- **How to complete this task**:
Word for word, please restate the line that contains "Screen dimensions: 1316x838" and all lines after it through the end of the material, minus the pictures.

============================================================

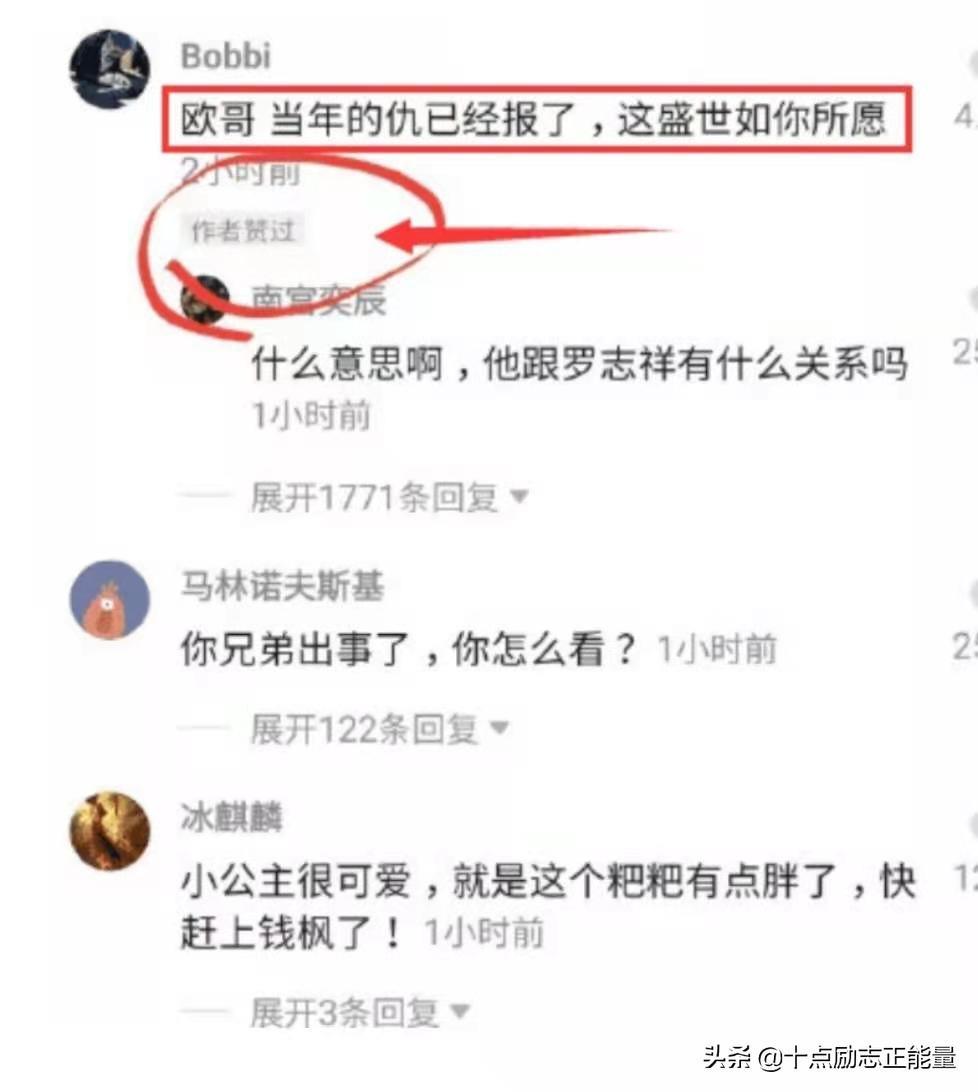978x1092 pixels.
Task: Open Bobbi's profile avatar
Action: (109, 69)
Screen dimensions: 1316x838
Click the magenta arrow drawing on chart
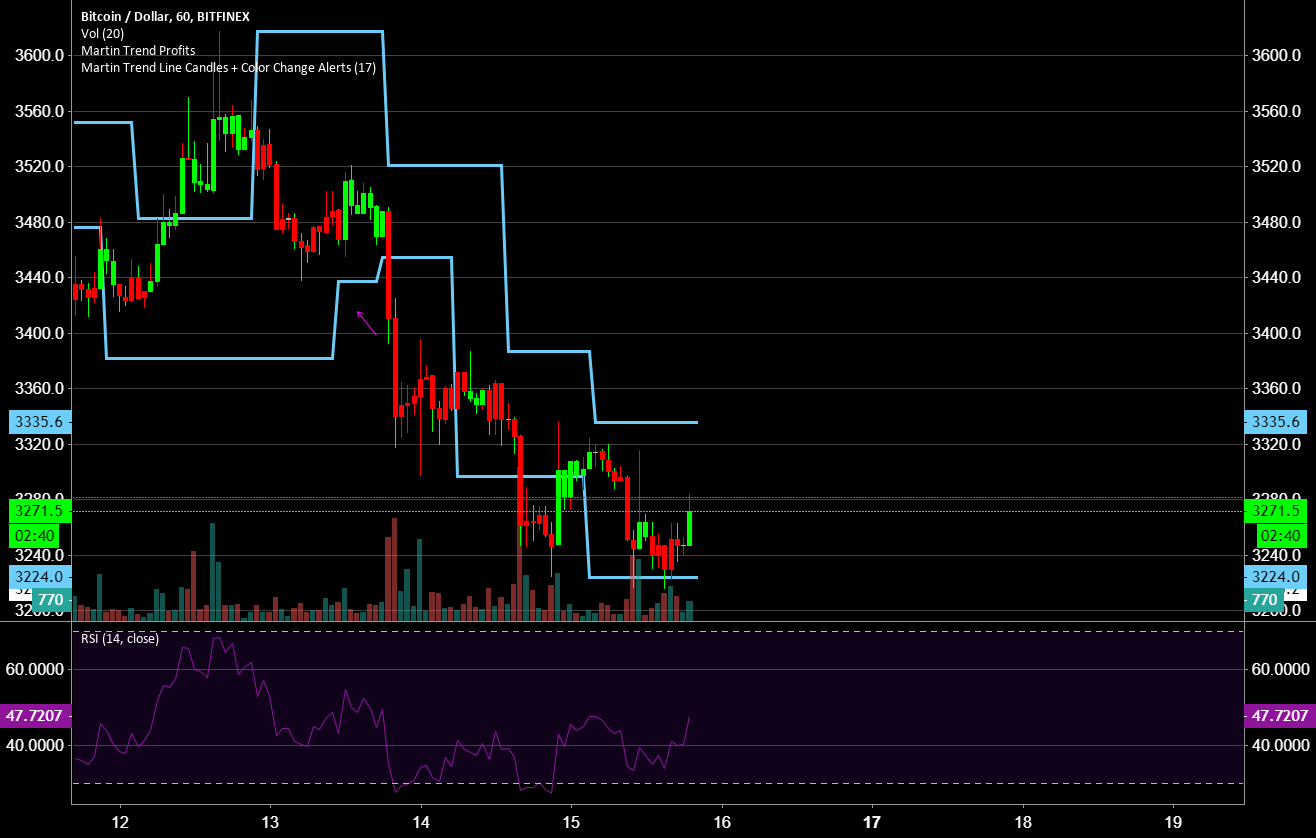(367, 323)
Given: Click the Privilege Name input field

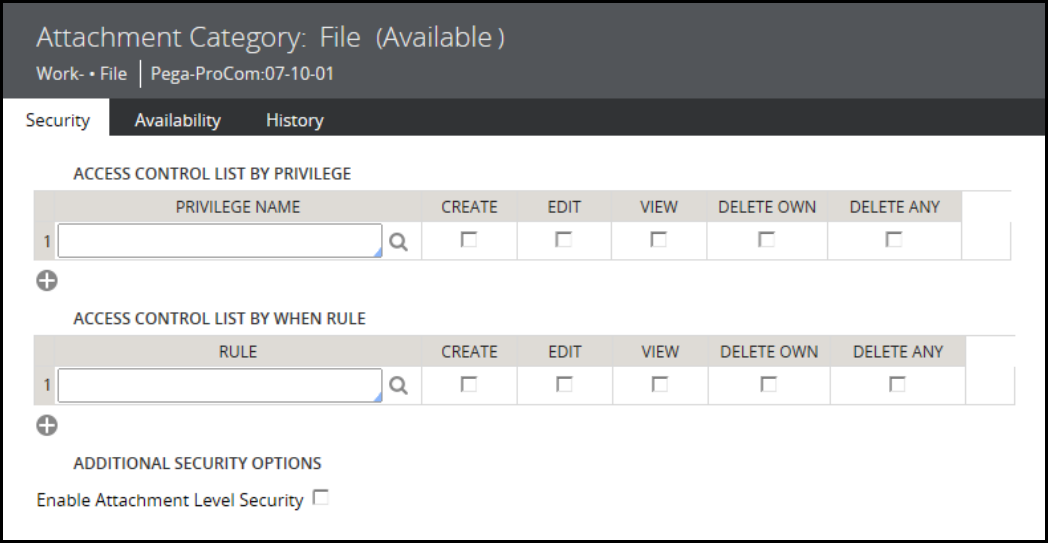Looking at the screenshot, I should point(220,242).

============================================================

- **Written response**:
Screen dimensions: 1316x838
Click the magenta arrow drawing on chart
(367, 323)
Given: Click the Privilege Name input field

Looking at the screenshot, I should point(220,242).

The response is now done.